◆ Try it: When you reach the line that contains "Task: Click the", set down that line and every one after it through the end of the records, exactly as written and with no pictures.

[Stored data entries]
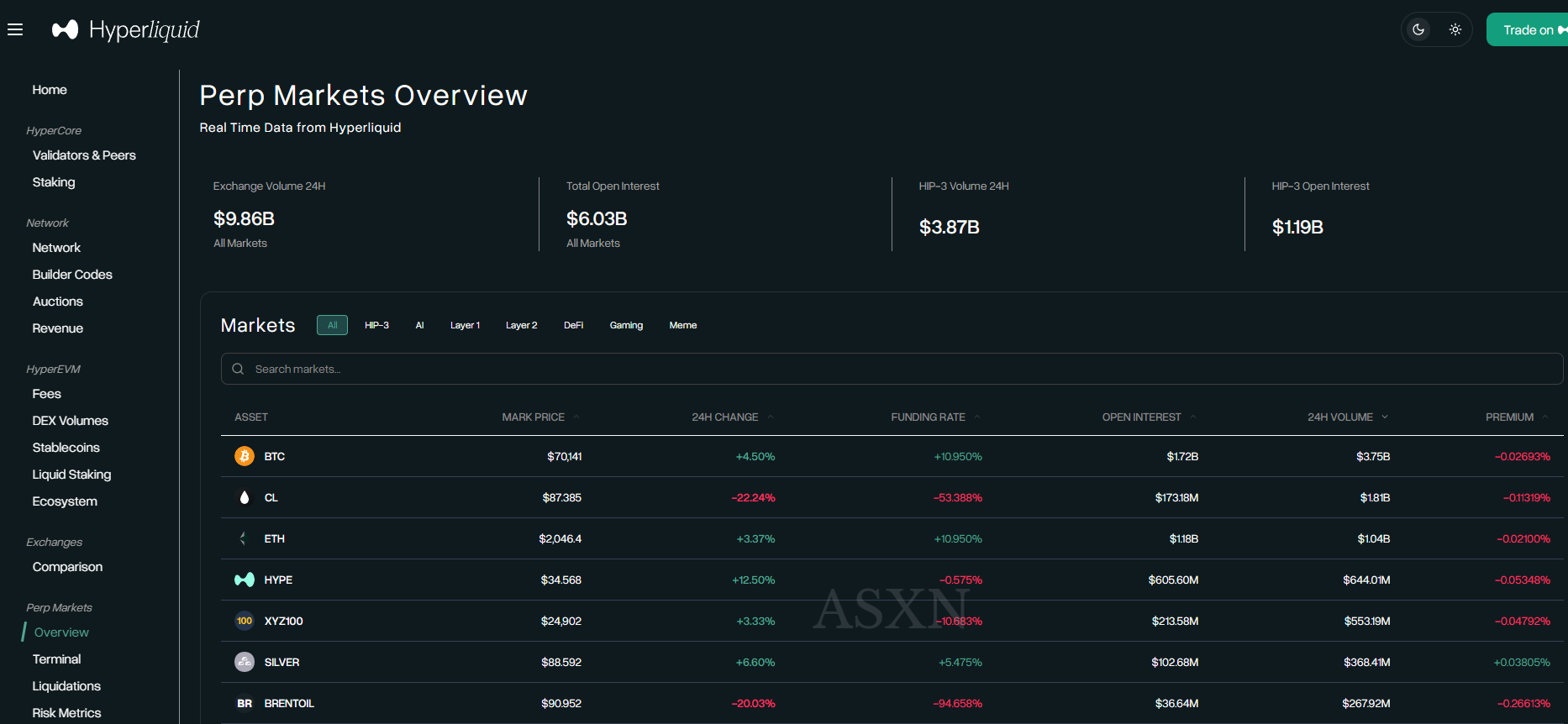This screenshot has height=724, width=1568.
Task: Switch to dark mode moon toggle
Action: click(x=1418, y=30)
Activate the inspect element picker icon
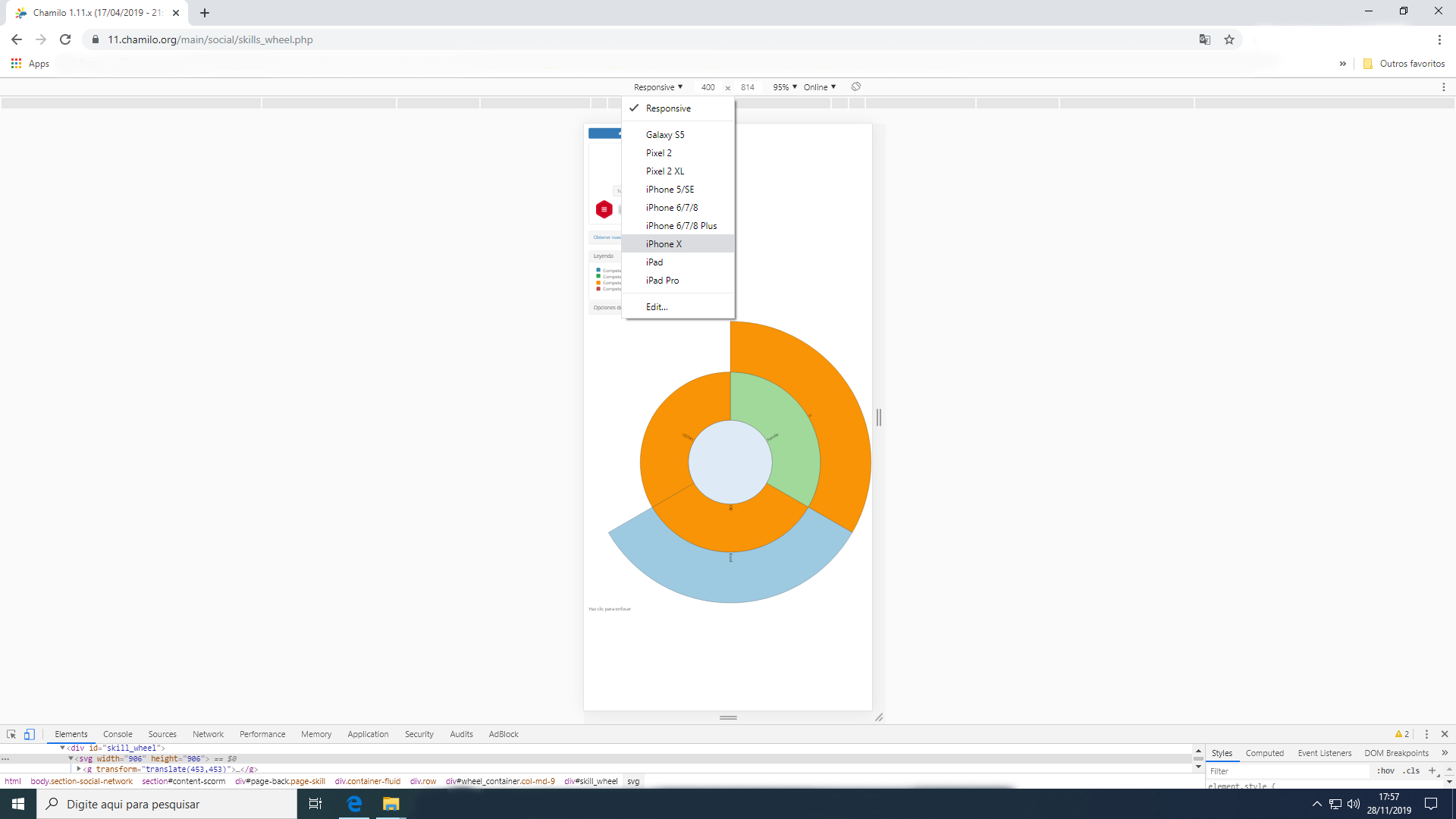Viewport: 1456px width, 819px height. [11, 734]
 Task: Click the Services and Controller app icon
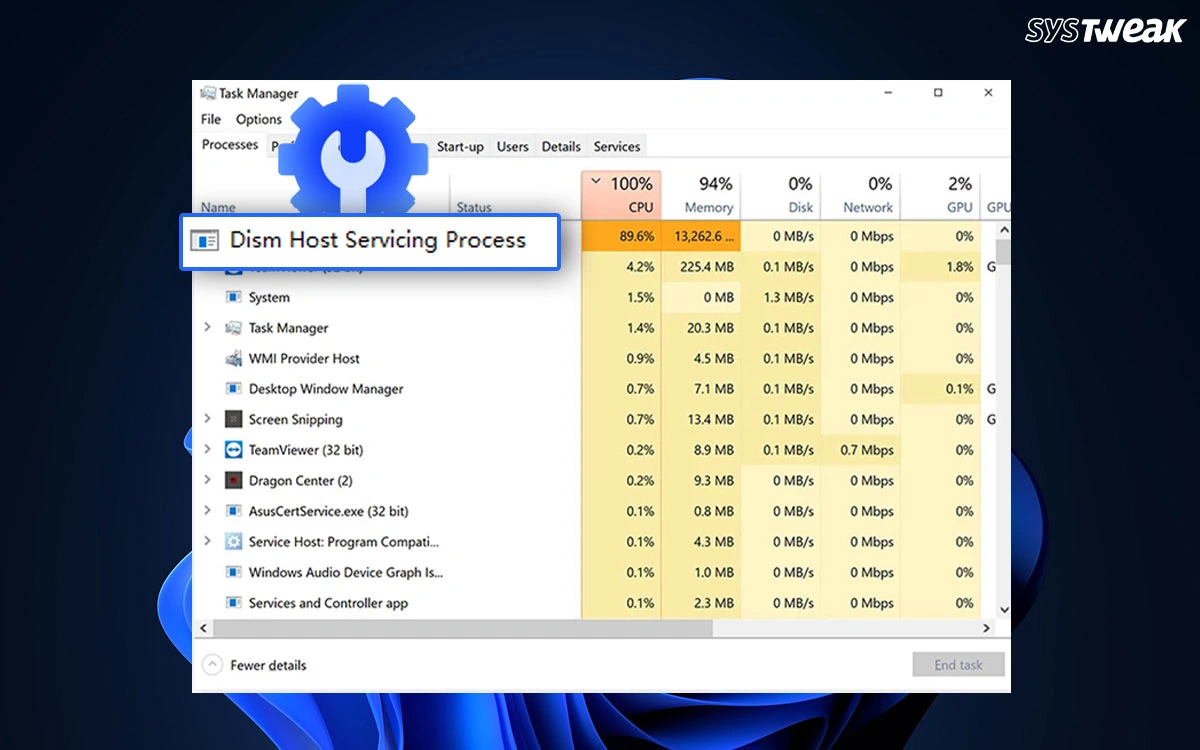pyautogui.click(x=232, y=603)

◆ Answer to this problem:
 Task: Click the Services and Controller app icon
pyautogui.click(x=232, y=603)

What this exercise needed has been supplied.